◆ **WHAT IS REQUIRED**: Can you print the part of the myopia commentary starting at "These interesting results" and ending at "a high priority.", word for word?
PAGE EXCERPT START
The paper by Zhao et al. reports on a population-based survey of myopia in school-children in Shanghai, and the use of orthokeratology (OK) by suspected myopes [1]. It has two significant findings:

  • There is limited use of OK at 1.3% in the general population and 3.1% amongst suspected myopes

  • Just over 10% of OK users had presenting logMAR visual acuity worse than 0.3, or mild visual impairment.

Unfortunately, refraction was measured without cycloplegia, so “suspected myopes” includes pseudo-myopes [2]. In China, tropicamide is generally used for cycloplegia up to the age of about 15 years, so those with OK lenses were probably genuine myopes. This means that the level of use is somewhat higher than reported, but probably no more than double [3].

The significant percentage of OK users with inadequately corrected VA may be due to the high annual myopia progression rates (-0.8D up to -1.2D) reported for children aged 6-12 years in China [4], requiring many corrections to be up-dated at least annually. Similar observations have also been made for single vision spectacles [5]. The Shanghai paper also reported an association of low presenting VA with less sleep, and with a high correction target, which may indicate the need for some refinement of clinical practice.

These interesting results need to be seen in a much broader context. These days in China, around 80% of senior high school students are myopic. Around 10% are highly myopic, and at increased risk of pathological myopia [6]. Yet only 50 years ago, the prevalence of myopia in China was like that now seen in western schoolchildren—around 20% at the end of the high school years [7,8,9]. Now the prevalence of myopia rises steeply from 2-4% when children start school to around 80% by the end of 12 years of school. These high prevalence values are shared with other countries in the region, such as South Korea, Japan and Singapore, despite their different political systems [10]. As a result, prevention of the onset of myopia and control of its progression are a high priority.

Economic analysis has shown that the epidemic of myopia in young people, and an increasing number of older people needing reading glasses, could potentially cost the Chinese economy at least 1–2% of GDP [11], without adequate correction. The other countries with an epidemic of myopia have widely distributed local optometry services, which have not been well-developed in China, and this analysis has led to new programs to increase access to optometric services [12]. In addition, the Chinese eye exercises, widely used in Chinese schools, have obviously not been able to prevent the development of an epidemic, and in 2018, China’s President declared myopia a major national challenge [12]. OK lenses and low-dose atropine [13] were already available for progression control, and effective new approaches such as contact [14] and spectacle [15, 16] lens that impose myopic defocus, and more recently red light therapy [17] have since become available. The results of a new survey would therefore be of considerable interest.
PAGE EXCERPT END
ENTRIES SHOWN START
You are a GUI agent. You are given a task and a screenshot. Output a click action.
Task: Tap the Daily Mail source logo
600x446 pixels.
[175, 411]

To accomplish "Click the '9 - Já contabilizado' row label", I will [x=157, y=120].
ENTRIES SHOWN END
ENTRIES SHOWN START
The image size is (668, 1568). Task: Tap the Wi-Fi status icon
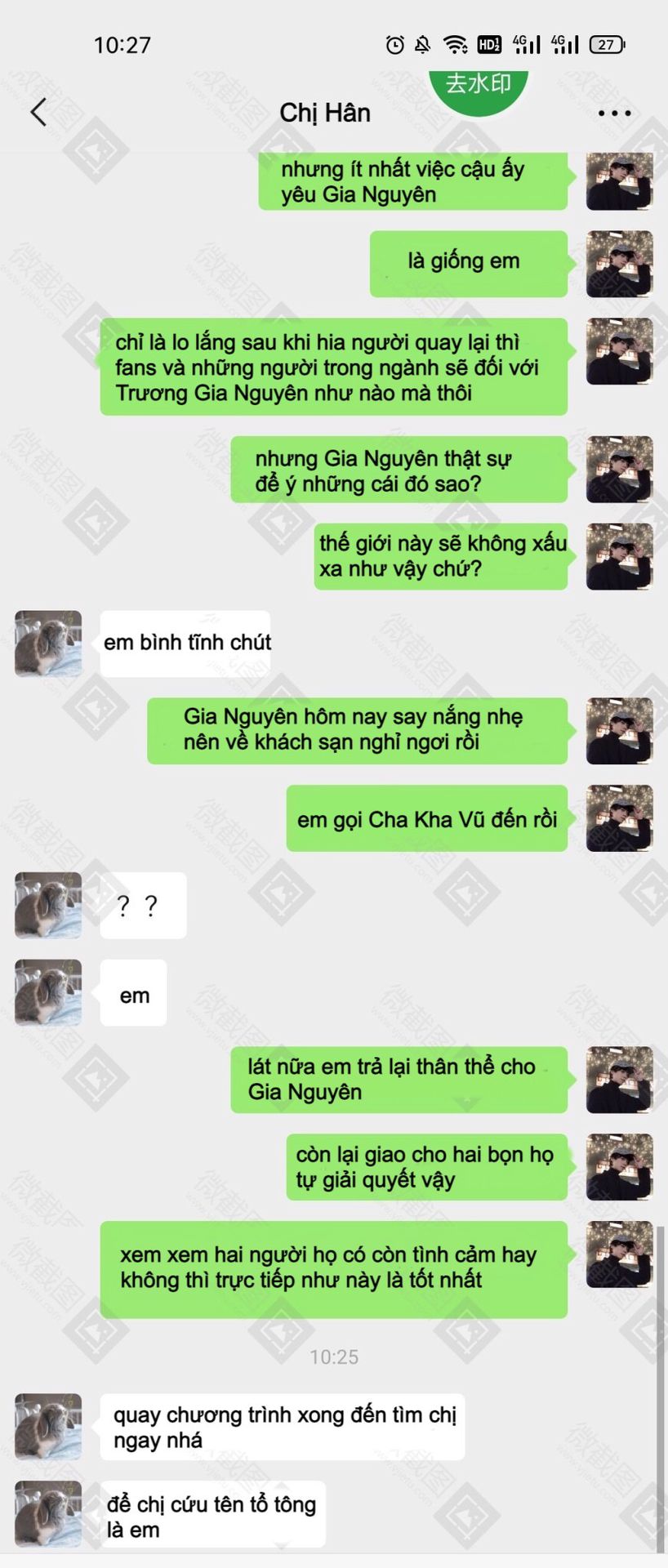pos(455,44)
ENTRIES SHOWN END
ENTRIES SHOWN START
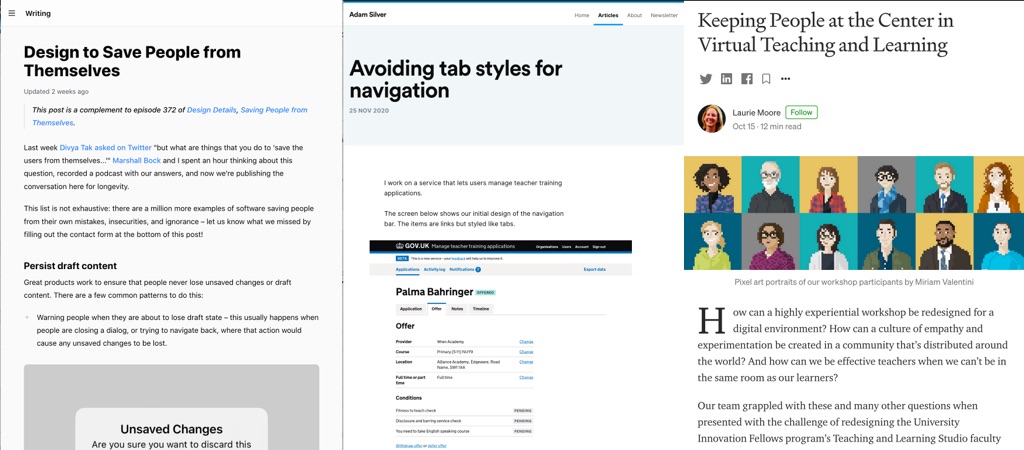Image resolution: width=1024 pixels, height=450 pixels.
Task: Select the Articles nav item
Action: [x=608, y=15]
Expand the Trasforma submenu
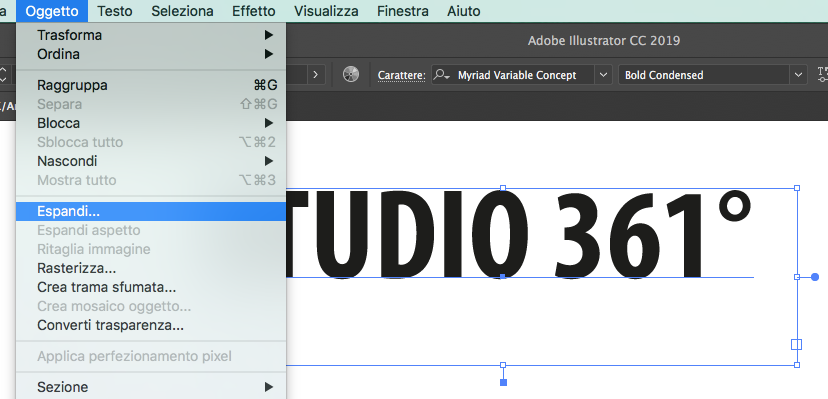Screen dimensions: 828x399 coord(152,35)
ENTRIES SHOWN END
◆ **ANSWER SPACE**:
These interesting results need to be seen in a much broader context. These days in China, around 80% of senior high school students are myopic. Around 10% are highly myopic, and at increased risk of pathological myopia [6]. Yet only 50 years ago, the prevalence of myopia in China was like that now seen in western schoolchildren—around 20% at the end of the high school years [7,8,9]. Now the prevalence of myopia rises steeply from 2-4% when children start school to around 80% by the end of 12 years of school. These high prevalence values are shared with other countries in the region, such as South Korea, Japan and Singapore, despite their different political systems [10]. As a result, prevention of the onset of myopia and control of its progression are a high priority.